Look through the records below for the line with "Cottbus: Bauverzögerung auf" and the line with "Спека не відступить?", then return those lines and all lines between, exactly.
┌─ RECORDS SHOWN
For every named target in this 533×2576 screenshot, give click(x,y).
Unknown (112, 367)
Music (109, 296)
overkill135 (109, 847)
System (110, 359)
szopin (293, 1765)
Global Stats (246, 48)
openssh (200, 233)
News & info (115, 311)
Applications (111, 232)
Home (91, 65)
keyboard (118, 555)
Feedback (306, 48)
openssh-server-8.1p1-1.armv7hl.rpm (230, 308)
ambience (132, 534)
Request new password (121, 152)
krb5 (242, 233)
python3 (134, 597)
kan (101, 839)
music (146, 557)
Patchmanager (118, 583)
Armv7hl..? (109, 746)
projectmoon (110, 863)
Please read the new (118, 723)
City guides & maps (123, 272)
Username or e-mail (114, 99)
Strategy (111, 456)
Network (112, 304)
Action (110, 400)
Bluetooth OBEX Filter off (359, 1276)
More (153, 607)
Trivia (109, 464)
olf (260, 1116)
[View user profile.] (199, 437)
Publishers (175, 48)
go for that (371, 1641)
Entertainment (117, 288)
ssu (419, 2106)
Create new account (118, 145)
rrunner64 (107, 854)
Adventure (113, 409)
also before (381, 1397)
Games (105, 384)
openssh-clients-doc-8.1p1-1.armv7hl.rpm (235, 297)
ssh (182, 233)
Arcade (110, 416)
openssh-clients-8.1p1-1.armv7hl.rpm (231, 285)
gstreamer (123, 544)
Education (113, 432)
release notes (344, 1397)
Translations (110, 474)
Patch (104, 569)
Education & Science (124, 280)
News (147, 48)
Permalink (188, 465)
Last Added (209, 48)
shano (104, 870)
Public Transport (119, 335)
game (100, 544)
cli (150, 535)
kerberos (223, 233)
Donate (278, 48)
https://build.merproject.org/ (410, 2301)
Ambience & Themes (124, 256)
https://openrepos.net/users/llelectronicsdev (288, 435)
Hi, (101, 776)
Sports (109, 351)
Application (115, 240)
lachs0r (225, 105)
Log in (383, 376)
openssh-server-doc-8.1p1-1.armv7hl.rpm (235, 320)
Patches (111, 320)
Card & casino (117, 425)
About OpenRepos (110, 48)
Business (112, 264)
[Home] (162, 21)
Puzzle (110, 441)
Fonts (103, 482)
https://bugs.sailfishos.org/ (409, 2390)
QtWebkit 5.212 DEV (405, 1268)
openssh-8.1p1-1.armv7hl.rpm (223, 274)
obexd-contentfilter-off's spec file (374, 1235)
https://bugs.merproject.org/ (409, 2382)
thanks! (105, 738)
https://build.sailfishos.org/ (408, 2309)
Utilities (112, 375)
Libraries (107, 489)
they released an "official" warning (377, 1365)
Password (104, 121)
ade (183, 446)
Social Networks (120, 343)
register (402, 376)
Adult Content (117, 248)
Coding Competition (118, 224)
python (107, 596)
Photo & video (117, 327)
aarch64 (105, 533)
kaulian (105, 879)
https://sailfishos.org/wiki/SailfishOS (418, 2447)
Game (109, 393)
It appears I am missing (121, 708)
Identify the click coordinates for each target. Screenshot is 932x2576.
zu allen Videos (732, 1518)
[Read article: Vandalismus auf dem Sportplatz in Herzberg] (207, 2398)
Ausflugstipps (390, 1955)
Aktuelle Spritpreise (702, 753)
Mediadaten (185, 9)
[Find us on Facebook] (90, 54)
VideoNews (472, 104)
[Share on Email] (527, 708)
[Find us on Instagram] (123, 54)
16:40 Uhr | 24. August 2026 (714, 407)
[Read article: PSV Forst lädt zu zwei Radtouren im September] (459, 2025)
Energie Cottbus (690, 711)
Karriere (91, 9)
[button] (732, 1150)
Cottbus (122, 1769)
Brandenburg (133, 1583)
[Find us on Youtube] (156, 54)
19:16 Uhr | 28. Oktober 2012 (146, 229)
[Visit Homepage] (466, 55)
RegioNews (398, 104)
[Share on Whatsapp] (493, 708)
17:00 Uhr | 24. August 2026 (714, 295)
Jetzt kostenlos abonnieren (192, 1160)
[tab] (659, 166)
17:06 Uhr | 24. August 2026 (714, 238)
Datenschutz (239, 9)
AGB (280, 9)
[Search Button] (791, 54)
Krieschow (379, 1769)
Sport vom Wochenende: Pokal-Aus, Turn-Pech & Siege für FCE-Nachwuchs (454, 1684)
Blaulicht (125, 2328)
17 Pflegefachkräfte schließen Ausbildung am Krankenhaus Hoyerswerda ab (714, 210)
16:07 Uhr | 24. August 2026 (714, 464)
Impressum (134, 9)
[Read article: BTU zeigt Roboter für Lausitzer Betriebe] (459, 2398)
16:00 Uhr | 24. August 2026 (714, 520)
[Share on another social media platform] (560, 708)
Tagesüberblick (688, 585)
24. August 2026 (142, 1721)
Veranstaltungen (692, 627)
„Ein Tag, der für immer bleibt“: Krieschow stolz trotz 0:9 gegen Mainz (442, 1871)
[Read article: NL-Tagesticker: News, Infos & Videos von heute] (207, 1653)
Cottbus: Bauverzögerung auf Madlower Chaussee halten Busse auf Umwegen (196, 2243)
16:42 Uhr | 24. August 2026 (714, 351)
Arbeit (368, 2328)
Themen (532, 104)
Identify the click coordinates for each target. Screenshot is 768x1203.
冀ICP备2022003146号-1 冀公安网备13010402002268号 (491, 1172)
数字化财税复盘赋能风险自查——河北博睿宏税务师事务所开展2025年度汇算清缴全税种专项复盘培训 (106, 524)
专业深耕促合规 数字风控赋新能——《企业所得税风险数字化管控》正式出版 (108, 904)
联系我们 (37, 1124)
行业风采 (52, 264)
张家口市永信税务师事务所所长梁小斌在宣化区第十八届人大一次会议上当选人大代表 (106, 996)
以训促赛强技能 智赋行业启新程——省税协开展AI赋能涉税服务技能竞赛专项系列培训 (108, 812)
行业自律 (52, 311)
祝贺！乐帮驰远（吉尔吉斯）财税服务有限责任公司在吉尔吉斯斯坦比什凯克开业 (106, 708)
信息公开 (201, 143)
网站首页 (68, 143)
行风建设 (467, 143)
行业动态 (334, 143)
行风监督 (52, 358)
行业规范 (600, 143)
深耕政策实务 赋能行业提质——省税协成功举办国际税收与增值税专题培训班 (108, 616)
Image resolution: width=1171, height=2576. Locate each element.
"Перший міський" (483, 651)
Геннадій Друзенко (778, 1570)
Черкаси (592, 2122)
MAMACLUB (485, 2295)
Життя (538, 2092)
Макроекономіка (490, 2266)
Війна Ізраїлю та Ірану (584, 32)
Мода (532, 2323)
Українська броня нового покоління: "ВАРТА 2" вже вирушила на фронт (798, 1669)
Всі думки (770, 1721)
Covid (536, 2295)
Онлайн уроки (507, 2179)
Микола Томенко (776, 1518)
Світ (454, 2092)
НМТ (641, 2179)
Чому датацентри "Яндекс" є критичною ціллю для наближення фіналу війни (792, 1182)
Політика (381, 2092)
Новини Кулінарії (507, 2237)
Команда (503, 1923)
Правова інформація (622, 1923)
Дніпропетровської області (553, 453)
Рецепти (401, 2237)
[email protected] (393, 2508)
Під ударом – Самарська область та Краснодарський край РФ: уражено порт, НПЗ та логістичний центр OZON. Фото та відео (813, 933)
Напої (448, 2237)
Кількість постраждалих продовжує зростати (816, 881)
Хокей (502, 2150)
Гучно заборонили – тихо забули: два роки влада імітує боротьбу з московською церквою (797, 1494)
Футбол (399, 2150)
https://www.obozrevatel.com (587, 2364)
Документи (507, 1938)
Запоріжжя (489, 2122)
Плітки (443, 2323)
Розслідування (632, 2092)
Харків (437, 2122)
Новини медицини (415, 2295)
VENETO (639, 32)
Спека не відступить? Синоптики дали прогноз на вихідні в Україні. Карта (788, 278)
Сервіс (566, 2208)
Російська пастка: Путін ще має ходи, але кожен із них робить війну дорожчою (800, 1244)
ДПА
└─
EXERCISE RESPONSE:
Cottbus: Bauverzögerung auf Madlower Chaussee halten Busse auf Umwegen (196, 2243)
16:42 Uhr | 24. August 2026 (714, 351)
Arbeit (368, 2328)
Themen (532, 104)
Identify the click coordinates for each target. Screenshot is 768x1203.
冀ICP备2022003146号-1 冀公安网备13010402002268号 (491, 1172)
数字化财税复盘赋能风险自查——河北博睿宏税务师事务所开展2025年度汇算清缴全税种专项复盘培训 (106, 524)
专业深耕促合规 数字风控赋新能——《企业所得税风险数字化管控》正式出版 (108, 904)
联系我们 (37, 1124)
行业风采 (52, 264)
张家口市永信税务师事务所所长梁小斌在宣化区第十八届人大一次会议上当选人大代表 (106, 996)
以训促赛强技能 智赋行业启新程——省税协开展AI赋能涉税服务技能竞赛专项系列培训 (108, 812)
行业自律 (52, 311)
祝贺！乐帮驰远（吉尔吉斯）财税服务有限责任公司在吉尔吉斯斯坦比什凯克开业 (106, 708)
信息公开 (201, 143)
网站首页 (68, 143)
行风建设 (467, 143)
行业动态 (334, 143)
行风监督 (52, 358)
行业规范 (600, 143)
深耕政策实务 赋能行业提质——省税协成功举办国际税收与增值税专题培训班 (108, 616)
Image resolution: width=1171, height=2576. Locate each element.
"Перший міський" (483, 651)
Геннадій Друзенко (778, 1570)
Черкаси (592, 2122)
MAMACLUB (485, 2295)
Життя (538, 2092)
Макроекономіка (490, 2266)
Війна Ізраїлю та Ірану (584, 32)
Мода (532, 2323)
Українська броня нового покоління: "ВАРТА 2" вже вирушила на фронт (798, 1669)
Всі думки (770, 1721)
Covid (536, 2295)
Онлайн уроки (507, 2179)
Микола Томенко (776, 1518)
Світ (454, 2092)
НМТ (641, 2179)
Чому датацентри "Яндекс" є критичною ціллю для наближення фіналу війни (792, 1182)
Політика (381, 2092)
Новини Кулінарії (507, 2237)
Команда (503, 1923)
Правова інформація (622, 1923)
Дніпропетровської області (553, 453)
Рецепти (401, 2237)
[email protected] (393, 2508)
Під ударом – Самарська область та Краснодарський край РФ: уражено порт, НПЗ та логістичний центр OZON. Фото та відео (813, 933)
Напої (448, 2237)
Кількість постраждалих продовжує зростати (816, 881)
Хокей (502, 2150)
Гучно заборонили – тихо забули: два роки влада імітує боротьбу з московською церквою (797, 1494)
Футбол (399, 2150)
https://www.obozrevatel.com (587, 2364)
Документи (507, 1938)
Запоріжжя (489, 2122)
Плітки (443, 2323)
Розслідування (632, 2092)
Харків (437, 2122)
Новини медицини (415, 2295)
VENETO (639, 32)
Спека не відступить? Синоптики дали прогноз на вихідні в Україні. Карта (788, 278)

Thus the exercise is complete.